In recent months, analysts have kept nearly all of their projections for Altria earnings stable, including both third-quarter and full-year 2013 estimates. They've cut their 2014 projections by a single penny per share, and the stock hasn't really moved much in response, declining about 2% since mid-July.

Altria came into the quarter on a somewhat positive note, with second-quarter earnings that showed reasonable growth. Adjusted earnings per share rose 5% in the quarter, and Altria raised its full-year guidance slightly. Yet continued weakness in what Altria calls its "smokeable products" segment led to a 2.8% drop in revenue during the quarter, with higher prices proving unable to offset a troubling 6.7% drop in domestic cigarette shipment volume. Discount brands held up well, but Marlboro and other premium products sustained even larger volume declines.

One piece of good news for Altria is that it's not the primary target of the latest regulatory push against cigarettes. In July, the FDA released a report suggesting the need for more stringent regulation of menthol cigarettes in order to curb any perception that the flavored products entice new smokers into the market. That's bad news for Reynolds American, which gets about 30% of its sales from menthol products, and could be a devastating hit to Lorillard and its dominant Newport menthol brand, which helps make up menthol's almost 90% contribution to Lorillard earnings. By contrast, Altria receives little of its revenue from menthol products.

Unfortunately, Altria has lagged behind Lorillard and some of its peers in another fast-growing segment of the market: electronic cigarettes. Nevertheless, Altria is working quickly to get itself into the potentially lucrative market, rolling out its MarkTen e-cigarettes in August in an effort to catch up to Lorillard's Blu eCigs brand. Both Reynolds American and Philip Morris have also taken steps into the e-cigarette market, and depending on how various agencies choose to regulate the new market, it could be a high-growth segment for Altria and its peers.

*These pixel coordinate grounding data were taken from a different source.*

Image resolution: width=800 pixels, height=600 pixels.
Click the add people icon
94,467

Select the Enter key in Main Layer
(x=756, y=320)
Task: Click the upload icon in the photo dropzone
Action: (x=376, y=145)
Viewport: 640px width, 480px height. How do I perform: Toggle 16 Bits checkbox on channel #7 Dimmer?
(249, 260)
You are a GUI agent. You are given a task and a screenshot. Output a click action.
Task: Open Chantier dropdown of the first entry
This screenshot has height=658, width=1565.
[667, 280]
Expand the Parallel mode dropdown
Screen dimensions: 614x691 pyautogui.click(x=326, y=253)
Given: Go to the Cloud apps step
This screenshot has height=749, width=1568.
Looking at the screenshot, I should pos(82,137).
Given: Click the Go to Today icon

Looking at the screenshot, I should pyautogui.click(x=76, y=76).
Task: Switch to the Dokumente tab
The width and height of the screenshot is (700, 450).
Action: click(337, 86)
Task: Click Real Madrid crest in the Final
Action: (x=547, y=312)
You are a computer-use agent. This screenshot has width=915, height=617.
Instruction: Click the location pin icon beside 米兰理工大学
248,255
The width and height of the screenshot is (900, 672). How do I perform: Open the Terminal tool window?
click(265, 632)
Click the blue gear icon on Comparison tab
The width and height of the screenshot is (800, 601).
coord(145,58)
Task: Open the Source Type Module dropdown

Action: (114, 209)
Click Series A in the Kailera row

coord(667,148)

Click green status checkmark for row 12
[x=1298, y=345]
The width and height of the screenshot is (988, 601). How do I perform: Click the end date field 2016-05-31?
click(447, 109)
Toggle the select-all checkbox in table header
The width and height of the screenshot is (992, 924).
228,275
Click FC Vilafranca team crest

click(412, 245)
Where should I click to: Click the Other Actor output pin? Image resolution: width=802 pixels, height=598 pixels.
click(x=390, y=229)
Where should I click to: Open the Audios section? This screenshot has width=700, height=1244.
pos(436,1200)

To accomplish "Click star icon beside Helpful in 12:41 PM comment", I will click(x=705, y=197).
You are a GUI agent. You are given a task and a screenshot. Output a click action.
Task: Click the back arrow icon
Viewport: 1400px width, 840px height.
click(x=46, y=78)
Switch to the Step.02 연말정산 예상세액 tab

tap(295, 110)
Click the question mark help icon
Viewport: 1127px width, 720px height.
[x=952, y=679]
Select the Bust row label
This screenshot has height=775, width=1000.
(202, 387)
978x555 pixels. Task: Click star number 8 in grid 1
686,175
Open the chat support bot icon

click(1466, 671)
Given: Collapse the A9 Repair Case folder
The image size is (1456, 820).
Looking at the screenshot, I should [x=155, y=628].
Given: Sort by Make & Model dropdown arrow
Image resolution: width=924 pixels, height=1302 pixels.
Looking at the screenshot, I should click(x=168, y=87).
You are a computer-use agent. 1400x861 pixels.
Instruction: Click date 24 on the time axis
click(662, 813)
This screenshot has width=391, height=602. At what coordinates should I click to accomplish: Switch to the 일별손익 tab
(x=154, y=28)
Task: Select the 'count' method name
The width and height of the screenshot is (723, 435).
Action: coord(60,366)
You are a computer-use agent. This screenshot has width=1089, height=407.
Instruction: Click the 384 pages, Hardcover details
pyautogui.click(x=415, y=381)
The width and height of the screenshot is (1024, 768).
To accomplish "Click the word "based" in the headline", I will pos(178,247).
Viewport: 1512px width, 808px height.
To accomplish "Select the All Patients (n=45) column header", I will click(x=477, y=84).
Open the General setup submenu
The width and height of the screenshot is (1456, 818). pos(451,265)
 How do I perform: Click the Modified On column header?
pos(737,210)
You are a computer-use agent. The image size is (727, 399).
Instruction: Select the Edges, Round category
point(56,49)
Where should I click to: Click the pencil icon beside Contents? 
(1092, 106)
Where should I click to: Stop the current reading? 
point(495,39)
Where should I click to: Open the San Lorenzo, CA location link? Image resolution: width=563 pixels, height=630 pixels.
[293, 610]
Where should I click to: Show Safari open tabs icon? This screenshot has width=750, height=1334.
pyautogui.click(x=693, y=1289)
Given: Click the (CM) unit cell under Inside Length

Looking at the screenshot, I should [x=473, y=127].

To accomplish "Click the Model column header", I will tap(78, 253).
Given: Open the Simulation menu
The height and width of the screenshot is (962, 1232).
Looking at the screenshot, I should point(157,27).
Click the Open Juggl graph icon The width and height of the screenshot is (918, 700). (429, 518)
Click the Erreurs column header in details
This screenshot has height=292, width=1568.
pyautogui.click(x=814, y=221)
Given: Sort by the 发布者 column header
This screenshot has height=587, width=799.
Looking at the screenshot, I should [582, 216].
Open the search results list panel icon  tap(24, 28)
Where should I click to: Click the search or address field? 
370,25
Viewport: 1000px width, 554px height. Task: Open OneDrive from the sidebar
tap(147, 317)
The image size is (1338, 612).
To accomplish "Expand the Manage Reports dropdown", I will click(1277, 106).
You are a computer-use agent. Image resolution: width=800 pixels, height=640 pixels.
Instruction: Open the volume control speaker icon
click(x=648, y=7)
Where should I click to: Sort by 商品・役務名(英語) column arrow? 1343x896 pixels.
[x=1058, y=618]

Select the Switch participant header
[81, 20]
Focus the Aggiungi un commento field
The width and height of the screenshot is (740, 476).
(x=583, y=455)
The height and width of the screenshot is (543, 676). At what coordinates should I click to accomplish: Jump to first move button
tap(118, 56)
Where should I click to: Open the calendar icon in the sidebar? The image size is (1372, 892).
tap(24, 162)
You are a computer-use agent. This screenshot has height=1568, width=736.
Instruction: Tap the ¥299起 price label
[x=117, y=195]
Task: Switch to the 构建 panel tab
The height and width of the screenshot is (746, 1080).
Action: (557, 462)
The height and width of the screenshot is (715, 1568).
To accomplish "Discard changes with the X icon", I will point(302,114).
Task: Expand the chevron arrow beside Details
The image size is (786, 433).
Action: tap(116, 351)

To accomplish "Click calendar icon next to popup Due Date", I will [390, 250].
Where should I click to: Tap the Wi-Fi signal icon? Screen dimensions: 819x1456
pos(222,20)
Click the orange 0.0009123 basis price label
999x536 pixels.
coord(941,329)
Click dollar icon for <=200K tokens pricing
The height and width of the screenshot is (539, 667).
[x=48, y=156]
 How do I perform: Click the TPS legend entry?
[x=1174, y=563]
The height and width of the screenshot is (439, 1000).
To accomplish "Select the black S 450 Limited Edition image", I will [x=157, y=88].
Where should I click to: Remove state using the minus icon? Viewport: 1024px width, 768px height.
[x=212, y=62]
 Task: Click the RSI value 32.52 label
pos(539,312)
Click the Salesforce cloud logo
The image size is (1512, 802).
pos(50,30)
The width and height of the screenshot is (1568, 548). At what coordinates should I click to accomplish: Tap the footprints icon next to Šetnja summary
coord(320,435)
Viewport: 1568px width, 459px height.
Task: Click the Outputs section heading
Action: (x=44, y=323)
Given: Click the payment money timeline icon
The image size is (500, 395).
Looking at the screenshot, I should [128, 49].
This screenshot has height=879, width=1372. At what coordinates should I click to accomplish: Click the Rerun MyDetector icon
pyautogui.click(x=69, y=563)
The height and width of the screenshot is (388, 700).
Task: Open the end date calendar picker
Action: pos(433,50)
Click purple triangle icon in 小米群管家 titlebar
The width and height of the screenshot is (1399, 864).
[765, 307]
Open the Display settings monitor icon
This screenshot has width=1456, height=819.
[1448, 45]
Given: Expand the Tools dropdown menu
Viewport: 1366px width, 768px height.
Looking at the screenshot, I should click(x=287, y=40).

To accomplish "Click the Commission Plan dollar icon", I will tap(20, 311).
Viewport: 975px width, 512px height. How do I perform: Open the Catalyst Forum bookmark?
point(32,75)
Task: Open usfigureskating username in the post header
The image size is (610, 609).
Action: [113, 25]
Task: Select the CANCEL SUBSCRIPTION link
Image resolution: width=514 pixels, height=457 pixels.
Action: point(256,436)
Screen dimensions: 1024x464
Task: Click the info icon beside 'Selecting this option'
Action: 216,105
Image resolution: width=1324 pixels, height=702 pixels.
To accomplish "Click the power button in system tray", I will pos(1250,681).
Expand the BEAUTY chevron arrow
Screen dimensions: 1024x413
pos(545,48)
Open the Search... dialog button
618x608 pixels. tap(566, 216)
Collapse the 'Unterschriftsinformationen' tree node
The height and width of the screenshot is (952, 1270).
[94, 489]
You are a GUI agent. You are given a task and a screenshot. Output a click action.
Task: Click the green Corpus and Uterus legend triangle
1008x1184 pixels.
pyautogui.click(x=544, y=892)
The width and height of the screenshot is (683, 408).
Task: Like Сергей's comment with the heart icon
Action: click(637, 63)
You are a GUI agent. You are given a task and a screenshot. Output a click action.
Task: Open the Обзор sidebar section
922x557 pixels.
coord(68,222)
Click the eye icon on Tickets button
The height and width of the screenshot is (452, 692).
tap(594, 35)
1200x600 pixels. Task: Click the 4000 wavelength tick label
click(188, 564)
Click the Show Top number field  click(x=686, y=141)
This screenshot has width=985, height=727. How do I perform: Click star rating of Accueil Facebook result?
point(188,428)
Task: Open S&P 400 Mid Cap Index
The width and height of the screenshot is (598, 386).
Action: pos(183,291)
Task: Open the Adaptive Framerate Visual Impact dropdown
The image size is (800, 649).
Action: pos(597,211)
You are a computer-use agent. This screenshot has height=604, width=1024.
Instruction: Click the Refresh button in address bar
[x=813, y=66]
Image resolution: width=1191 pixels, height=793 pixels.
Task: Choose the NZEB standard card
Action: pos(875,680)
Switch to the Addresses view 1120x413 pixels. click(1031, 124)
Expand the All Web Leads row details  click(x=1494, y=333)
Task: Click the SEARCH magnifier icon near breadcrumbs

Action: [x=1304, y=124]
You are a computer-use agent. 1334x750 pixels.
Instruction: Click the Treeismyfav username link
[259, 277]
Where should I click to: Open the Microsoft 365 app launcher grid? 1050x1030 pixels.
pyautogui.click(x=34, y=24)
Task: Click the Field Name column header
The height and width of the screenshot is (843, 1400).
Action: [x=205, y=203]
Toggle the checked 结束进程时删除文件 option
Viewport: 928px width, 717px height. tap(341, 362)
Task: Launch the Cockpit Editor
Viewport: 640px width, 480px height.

In the Altria earnings report, watch to see whether sales of regular tobacco products continue their slide. Investors need to see signs of stabilization in cigarette volume in order to feel truly comfortable about Altria's ability to outperform Reynolds American and Philip Morris and continue delivering the dividends they've grown to rely upon.

Why investors love Altria
Altria benefits from one simple fact in the investing world: Dividend stocks can make you rich. It's as simple as that. While they don't garner the notoriety of high-flying growth stocks, they're also less likely to crash and burn. And over the long term, the compounding effect of the quarterly payouts, as well as their growth, adds up faster than most investors imagine. With this in mind, our analysts sat down to identify the absolute best of the best when it comes to rock-solid dividend stocks, drawing up a list in this free report of nine that fit the bill. To discover the identities of these companies before the rest of the market catches on, you can download this valuable free report by simply clicking here now.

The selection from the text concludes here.